Cooperative homotropic interaction of l‐noradrenaline with the catalytic site of phenylalanine 4‐monooxygenase

Abstract

Catecholamines (adrenaline, noradrenaline and dopamine) are potent inhibitors of phenylalanine 4-monooxygenase (phenylalanine hydroxylase, EC 1.14.16.1). The amines bind to the enzyme by a direct coordination to the high-spin (S = 5/2) Fe(III) at the active site (charge transfer interaction), as seen by resonance Raman and EPR spectroscopy. Experimental evidence is presented that a group with an apparent pKa value of about 5.1 (20.degree. C) is involved in the interaction between the catecholamine and the enzyme. The high-affinity binding of L-noradrenaline to phenylalanine hydroxylase, as studied by equilibrium microdialysis (anaerobically) and ultrafiltration (aerobically), shows positive cooperativity (h = 1.9); at pH 7.2 and 20.degree. C the rat enzyme binds about 0.5 mol L-noradrenaline/mol subunit with a half-maximal binding (S50) at 0.25 .mu.M L-noradrenaline. No binding to the ferrous form of the enzyme was observed.

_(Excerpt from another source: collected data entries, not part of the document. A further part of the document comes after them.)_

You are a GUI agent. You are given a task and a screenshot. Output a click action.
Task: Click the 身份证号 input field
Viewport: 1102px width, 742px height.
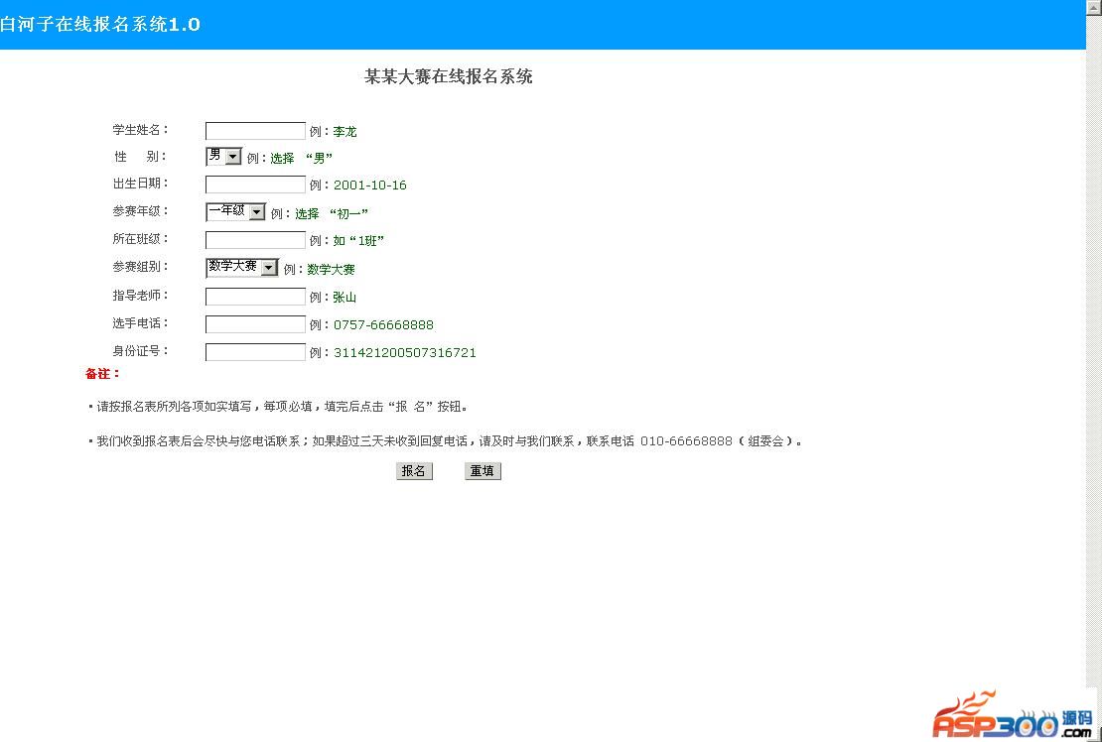point(255,352)
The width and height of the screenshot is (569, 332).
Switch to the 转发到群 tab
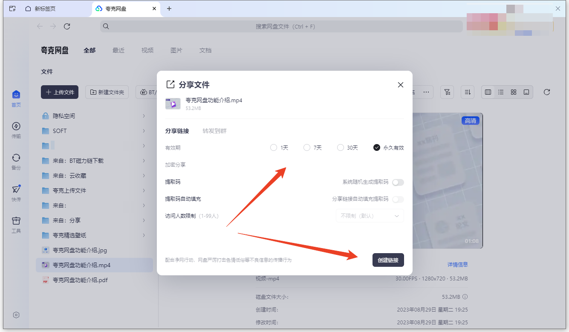tap(214, 131)
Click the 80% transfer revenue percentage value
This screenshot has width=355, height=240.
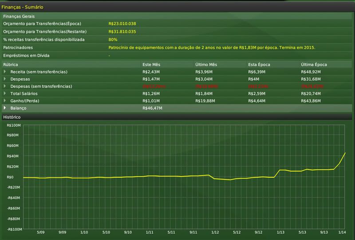113,39
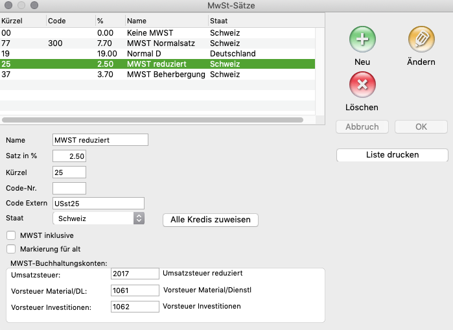Toggle the Markierung für alt checkbox
This screenshot has width=453, height=330.
[10, 248]
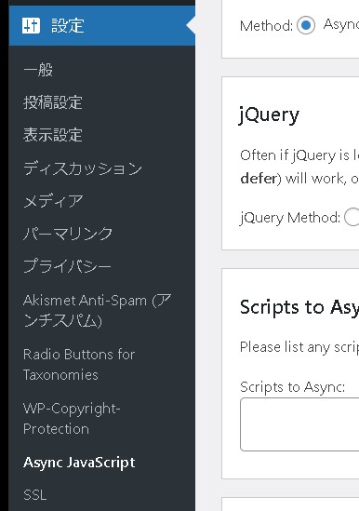Open WP-Copyright-Protection settings
This screenshot has height=511, width=359.
point(72,419)

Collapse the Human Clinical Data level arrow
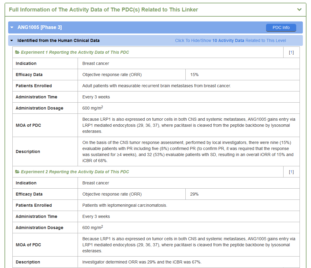tap(12, 40)
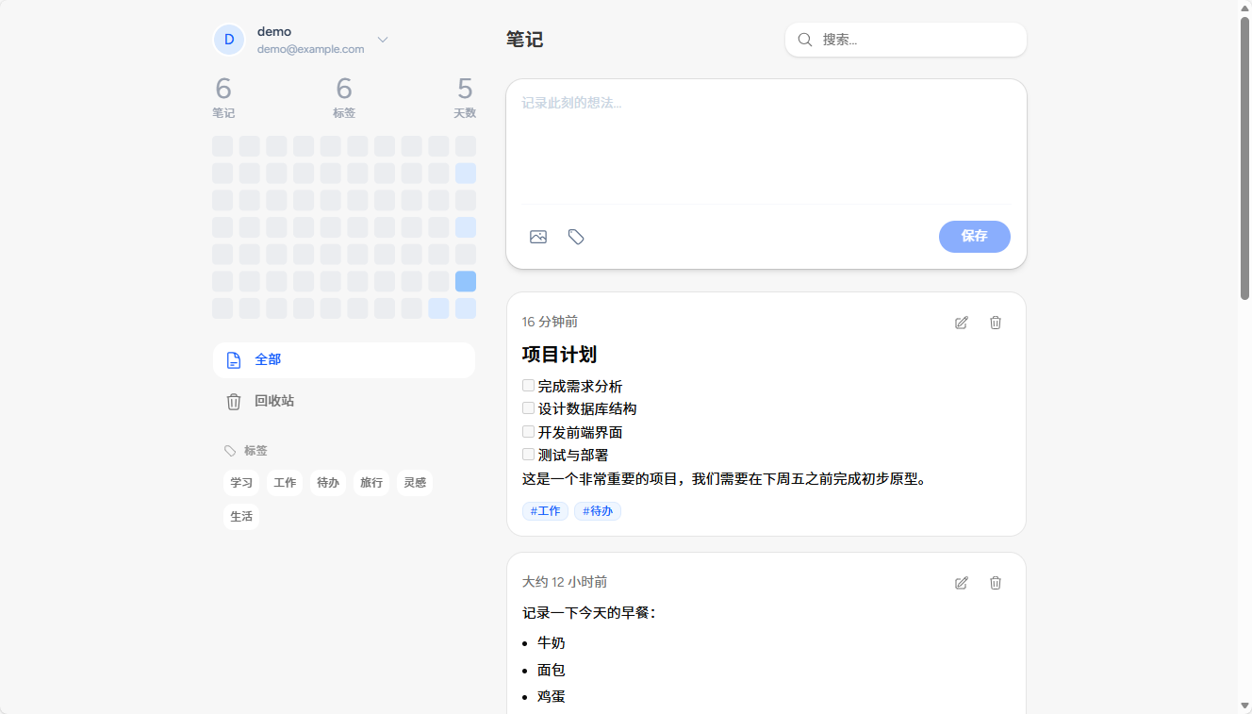Delete the breakfast note using trash icon
The width and height of the screenshot is (1252, 714).
point(996,582)
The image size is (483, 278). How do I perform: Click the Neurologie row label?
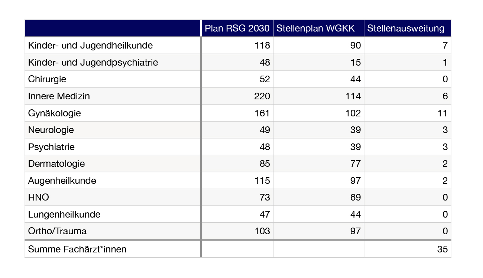coord(51,130)
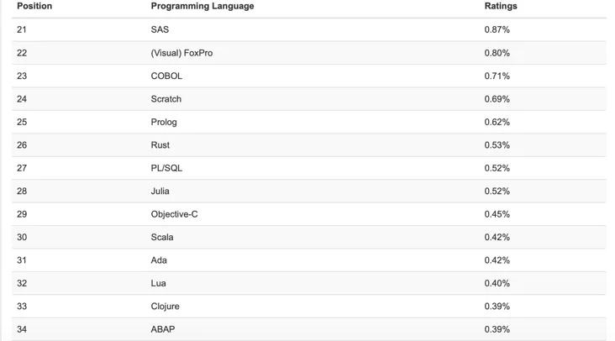This screenshot has width=615, height=341.
Task: Click the Programming Language column header
Action: point(202,6)

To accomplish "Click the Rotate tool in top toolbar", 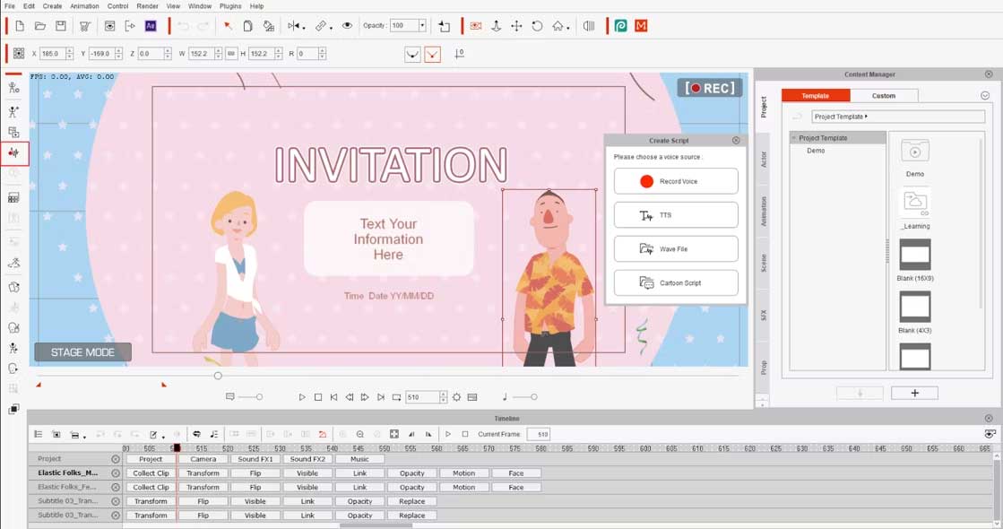I will click(537, 26).
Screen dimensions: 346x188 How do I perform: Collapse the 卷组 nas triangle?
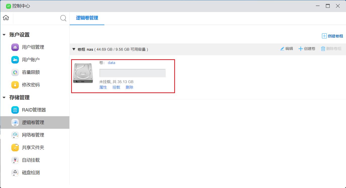74,49
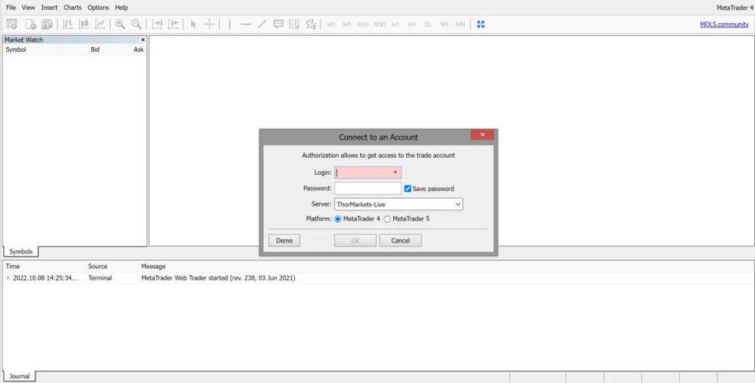
Task: Toggle fullscreen mode icon
Action: pyautogui.click(x=481, y=24)
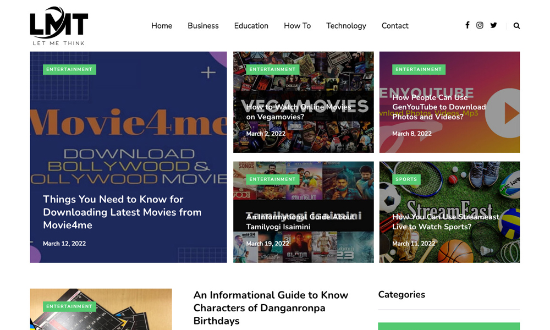The height and width of the screenshot is (330, 550).
Task: Navigate to the Technology section
Action: (346, 26)
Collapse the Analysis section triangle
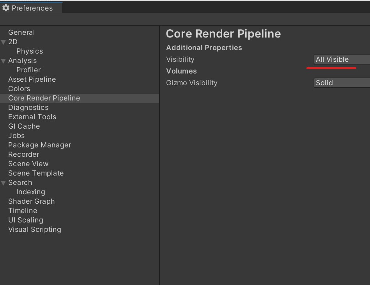Viewport: 370px width, 285px height. (3, 61)
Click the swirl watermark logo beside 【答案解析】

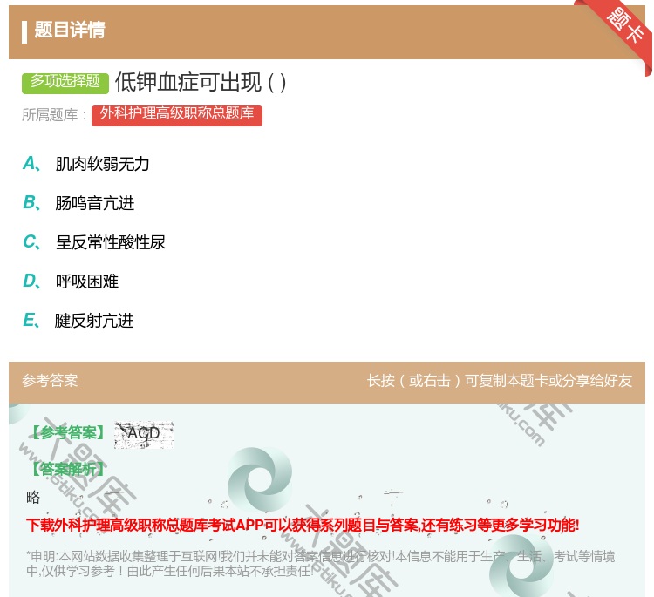[260, 478]
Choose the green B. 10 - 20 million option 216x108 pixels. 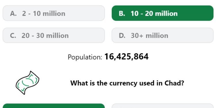coord(162,13)
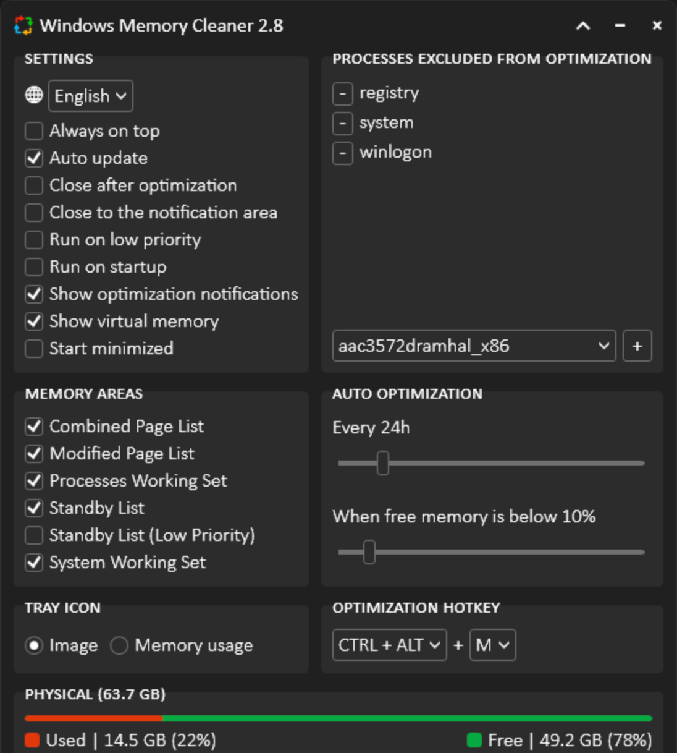Minimize the Memory Cleaner window

click(x=620, y=26)
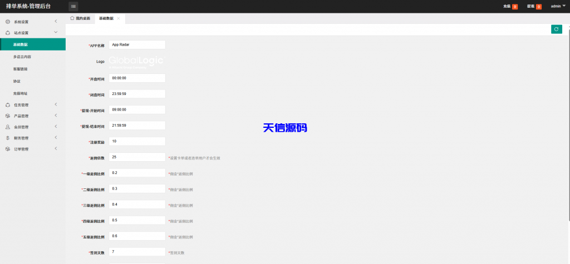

The affinity decreases with decreasing pH, by phosphorylation and by preincubation of the enzyme with the substrate L-phenylalanine, while it increases after alkylation of the enzyme with the activator N-ethylmaleimide. Preincubation of the enzyme with L-phenylalanine also leads to a complete loss of the cooperativity of L-noradrenaline binding (h = 1.0). The many similarities in binding properties of the inhibitor L-noradrenaline and the activator/substrate L-phenylalanine makes it likely that the cooperative interactions of these effectors are due to their binding to the same site. The high-affinity of catecholamines to phenylalanine hydroxylase is a valuable probe to study the active site of this enzyme and is also relevant for the homologous enzyme tyrosine hydroxylase, which is purified as a stable catecholamine-Fe(III) complex.